Some might feel resentful towards Bowles for wasting such an obvious talent, but he is honest enough to admit he couldn't have played it any other way. "I tried to tell it how it was and people will probably think I've made a lot of the stories up, but I can assure you they're all true.

"I've read lots of football books and found them boring so I tried to make this appeal to everyone. Mind you, I don't know how I've remembered anything because I usually couldn't remember a thing about the previous night when I woke up in the morning."

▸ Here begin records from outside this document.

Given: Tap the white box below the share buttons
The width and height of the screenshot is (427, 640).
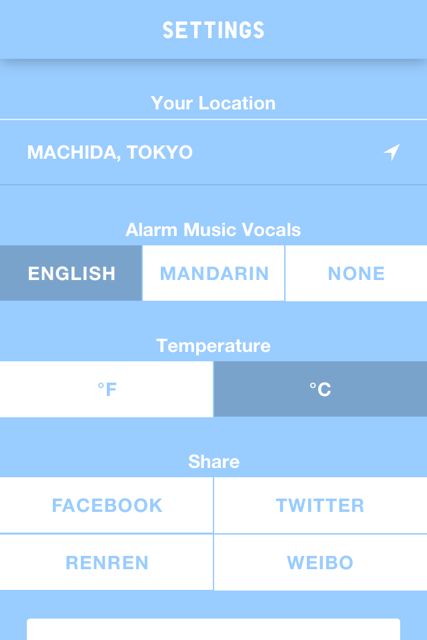Looking at the screenshot, I should click(214, 629).
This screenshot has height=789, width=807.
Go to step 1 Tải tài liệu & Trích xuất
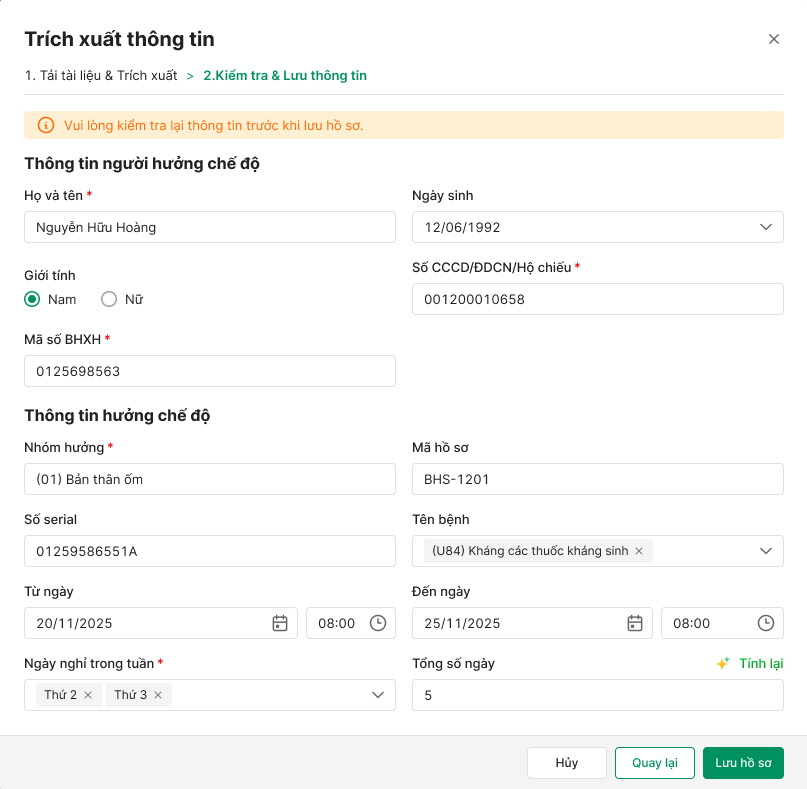click(x=101, y=75)
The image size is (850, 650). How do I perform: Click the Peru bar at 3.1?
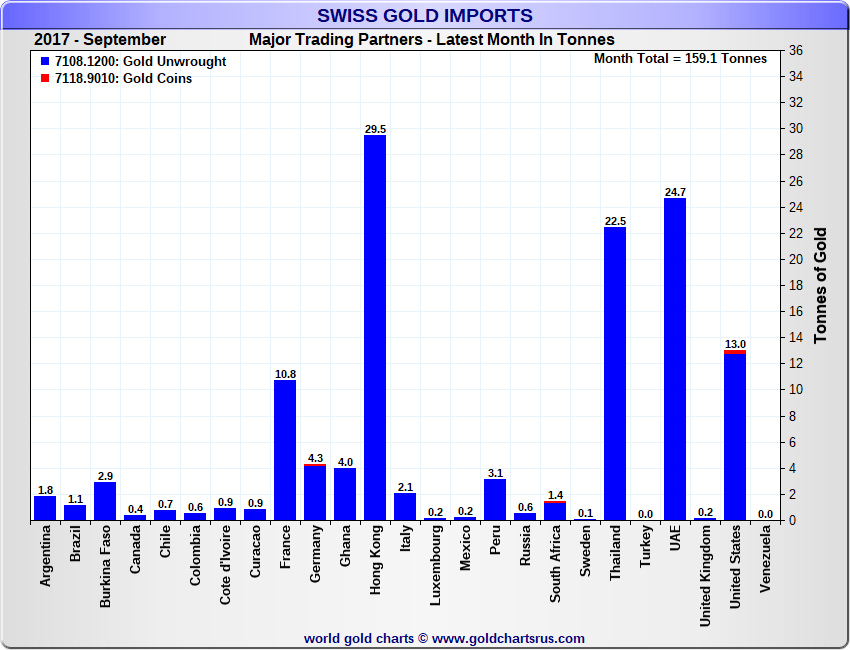pyautogui.click(x=495, y=500)
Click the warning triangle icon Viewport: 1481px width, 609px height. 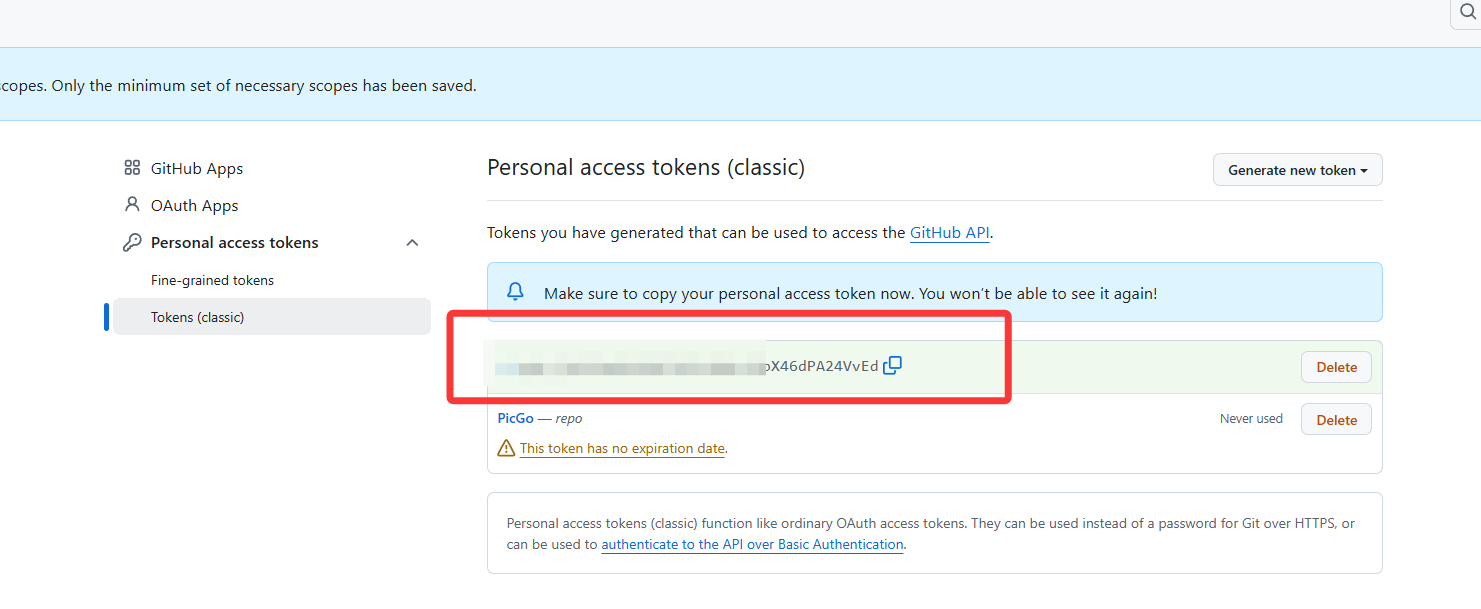click(x=506, y=448)
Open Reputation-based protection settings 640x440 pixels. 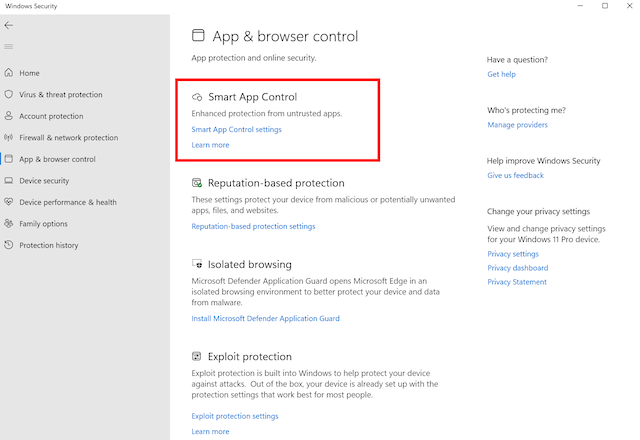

He does remember thinking Christmas had come early when he signed boot deals with both Gola and Adidas to wear their boots in an England international. When his team-mates asked him how he was going to get around it, Bowles replied: "For pounds 450, I'll wear one boot on each foot." Which he did, although the manufacturers weren't too chuffed when they found out. According to Webb, Trevor Brooking tells that story in his after-dinner speeches, and it's the only laugh he gets.

Bowles also recalls being so hung over during his appearance on Superstars that he couldn't complete a single length in the swimming, failed to clean and jerk the weights, lost 6-0, 6-0 to JPR Williams in the tennis, was engulfed by a wave in the canoeing and shot a table in half in the shooting. His was the kind of charmed and colourful existence that led Venables to remark recently that Bowles was more crackers than Gazza - and Bowles still doesn't know whether to take that as a compliment or an insult.

It was late afternoon when I left Scribes, by which time the place resembled one of Bowles' favourite gambling joints - air heavy with smoke, lights dimmed, racing on the big screen. The man of the moment was being dragged into the sunlight to have his picture taken on Kensington High Street, and there was a crowd watching, fascinated. But then Stan Bowles always had that effect on people.